= GIVEN EXERCISE =
Copy out the entries word for word, from the line containing "Viewport: 1374px width, 781px height." through the line containing "(x=383, y=588)", including both of those lines.

____

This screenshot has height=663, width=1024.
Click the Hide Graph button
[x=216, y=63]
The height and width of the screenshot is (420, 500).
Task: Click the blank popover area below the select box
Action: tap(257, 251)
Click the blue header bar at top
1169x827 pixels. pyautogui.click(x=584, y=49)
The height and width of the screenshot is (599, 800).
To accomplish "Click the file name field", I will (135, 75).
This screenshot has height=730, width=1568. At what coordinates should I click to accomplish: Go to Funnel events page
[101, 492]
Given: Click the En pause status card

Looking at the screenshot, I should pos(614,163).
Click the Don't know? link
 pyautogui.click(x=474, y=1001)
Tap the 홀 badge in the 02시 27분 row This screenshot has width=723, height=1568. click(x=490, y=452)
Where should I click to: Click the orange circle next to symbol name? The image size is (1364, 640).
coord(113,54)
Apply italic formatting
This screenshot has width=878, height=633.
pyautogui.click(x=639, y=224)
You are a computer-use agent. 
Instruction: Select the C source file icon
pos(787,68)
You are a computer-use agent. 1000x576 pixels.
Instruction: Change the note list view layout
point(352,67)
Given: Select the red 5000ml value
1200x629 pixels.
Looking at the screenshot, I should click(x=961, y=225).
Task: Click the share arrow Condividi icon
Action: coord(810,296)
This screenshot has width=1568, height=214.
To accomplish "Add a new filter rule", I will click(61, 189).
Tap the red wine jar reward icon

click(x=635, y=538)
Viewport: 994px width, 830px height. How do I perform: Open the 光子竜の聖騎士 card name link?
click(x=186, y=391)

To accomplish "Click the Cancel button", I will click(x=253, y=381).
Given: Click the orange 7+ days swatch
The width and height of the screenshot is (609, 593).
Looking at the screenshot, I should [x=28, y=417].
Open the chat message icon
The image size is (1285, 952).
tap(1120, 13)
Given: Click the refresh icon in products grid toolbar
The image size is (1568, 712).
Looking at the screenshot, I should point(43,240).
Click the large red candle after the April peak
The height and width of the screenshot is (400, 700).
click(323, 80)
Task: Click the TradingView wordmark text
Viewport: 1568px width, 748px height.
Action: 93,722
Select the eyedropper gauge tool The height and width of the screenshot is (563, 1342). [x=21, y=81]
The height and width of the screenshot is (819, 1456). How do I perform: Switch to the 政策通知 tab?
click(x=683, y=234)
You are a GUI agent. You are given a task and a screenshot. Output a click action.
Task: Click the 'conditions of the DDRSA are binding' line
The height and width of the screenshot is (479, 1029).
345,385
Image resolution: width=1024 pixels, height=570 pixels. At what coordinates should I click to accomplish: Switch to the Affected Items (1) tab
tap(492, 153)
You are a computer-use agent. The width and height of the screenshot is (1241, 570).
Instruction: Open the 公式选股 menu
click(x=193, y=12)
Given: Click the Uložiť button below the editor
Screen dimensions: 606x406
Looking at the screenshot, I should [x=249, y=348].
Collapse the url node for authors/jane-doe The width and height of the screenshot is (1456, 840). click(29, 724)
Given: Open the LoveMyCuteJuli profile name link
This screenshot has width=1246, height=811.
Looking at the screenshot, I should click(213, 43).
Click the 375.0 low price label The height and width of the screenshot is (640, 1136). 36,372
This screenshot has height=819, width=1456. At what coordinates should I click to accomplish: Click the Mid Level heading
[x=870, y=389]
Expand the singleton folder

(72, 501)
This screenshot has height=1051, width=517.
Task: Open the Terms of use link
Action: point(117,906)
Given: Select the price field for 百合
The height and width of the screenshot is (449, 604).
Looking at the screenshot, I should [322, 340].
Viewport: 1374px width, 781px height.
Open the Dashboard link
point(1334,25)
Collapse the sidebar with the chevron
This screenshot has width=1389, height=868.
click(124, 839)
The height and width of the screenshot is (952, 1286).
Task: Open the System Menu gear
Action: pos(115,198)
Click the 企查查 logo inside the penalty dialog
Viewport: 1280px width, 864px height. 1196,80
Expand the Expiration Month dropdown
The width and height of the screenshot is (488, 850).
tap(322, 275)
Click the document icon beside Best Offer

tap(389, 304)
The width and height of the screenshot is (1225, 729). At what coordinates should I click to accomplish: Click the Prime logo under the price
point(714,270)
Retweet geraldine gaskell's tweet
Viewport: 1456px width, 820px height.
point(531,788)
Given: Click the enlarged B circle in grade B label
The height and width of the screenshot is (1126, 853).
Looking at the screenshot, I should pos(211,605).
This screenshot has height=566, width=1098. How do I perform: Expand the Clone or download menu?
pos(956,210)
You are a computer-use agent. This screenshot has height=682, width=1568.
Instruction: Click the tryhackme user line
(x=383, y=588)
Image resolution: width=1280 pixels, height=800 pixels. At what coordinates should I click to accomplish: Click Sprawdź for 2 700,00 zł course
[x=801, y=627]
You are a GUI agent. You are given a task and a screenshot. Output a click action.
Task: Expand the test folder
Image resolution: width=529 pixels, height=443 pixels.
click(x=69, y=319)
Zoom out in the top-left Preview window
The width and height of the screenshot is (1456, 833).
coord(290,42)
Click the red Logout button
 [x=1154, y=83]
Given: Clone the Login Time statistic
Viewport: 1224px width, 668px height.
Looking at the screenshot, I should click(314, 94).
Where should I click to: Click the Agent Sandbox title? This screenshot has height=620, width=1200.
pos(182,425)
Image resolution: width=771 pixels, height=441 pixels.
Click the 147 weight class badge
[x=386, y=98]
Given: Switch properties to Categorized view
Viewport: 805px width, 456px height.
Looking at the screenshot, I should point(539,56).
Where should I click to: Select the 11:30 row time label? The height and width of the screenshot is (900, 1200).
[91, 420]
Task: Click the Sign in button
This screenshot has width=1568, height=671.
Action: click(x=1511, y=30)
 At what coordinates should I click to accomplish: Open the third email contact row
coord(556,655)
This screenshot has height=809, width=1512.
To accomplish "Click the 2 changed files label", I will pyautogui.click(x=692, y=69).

____

= TASK ANSWER =
Viewport: 1374px width, 781px height.
Open the Dashboard link
point(1334,25)
Collapse the sidebar with the chevron
This screenshot has width=1389, height=868.
click(124, 839)
The height and width of the screenshot is (952, 1286).
Task: Open the System Menu gear
Action: pos(115,198)
Click the 企查查 logo inside the penalty dialog
Viewport: 1280px width, 864px height. 1196,80
Expand the Expiration Month dropdown
The width and height of the screenshot is (488, 850).
tap(322, 275)
Click the document icon beside Best Offer

tap(389, 304)
The width and height of the screenshot is (1225, 729). At what coordinates should I click to accomplish: Click the Prime logo under the price
point(714,270)
Retweet geraldine gaskell's tweet
Viewport: 1456px width, 820px height.
point(531,788)
Given: Click the enlarged B circle in grade B label
The height and width of the screenshot is (1126, 853).
Looking at the screenshot, I should pos(211,605).
This screenshot has height=566, width=1098. How do I perform: Expand the Clone or download menu?
pos(956,210)
You are a computer-use agent. This screenshot has height=682, width=1568.
Instruction: Click the tryhackme user line
(x=383, y=588)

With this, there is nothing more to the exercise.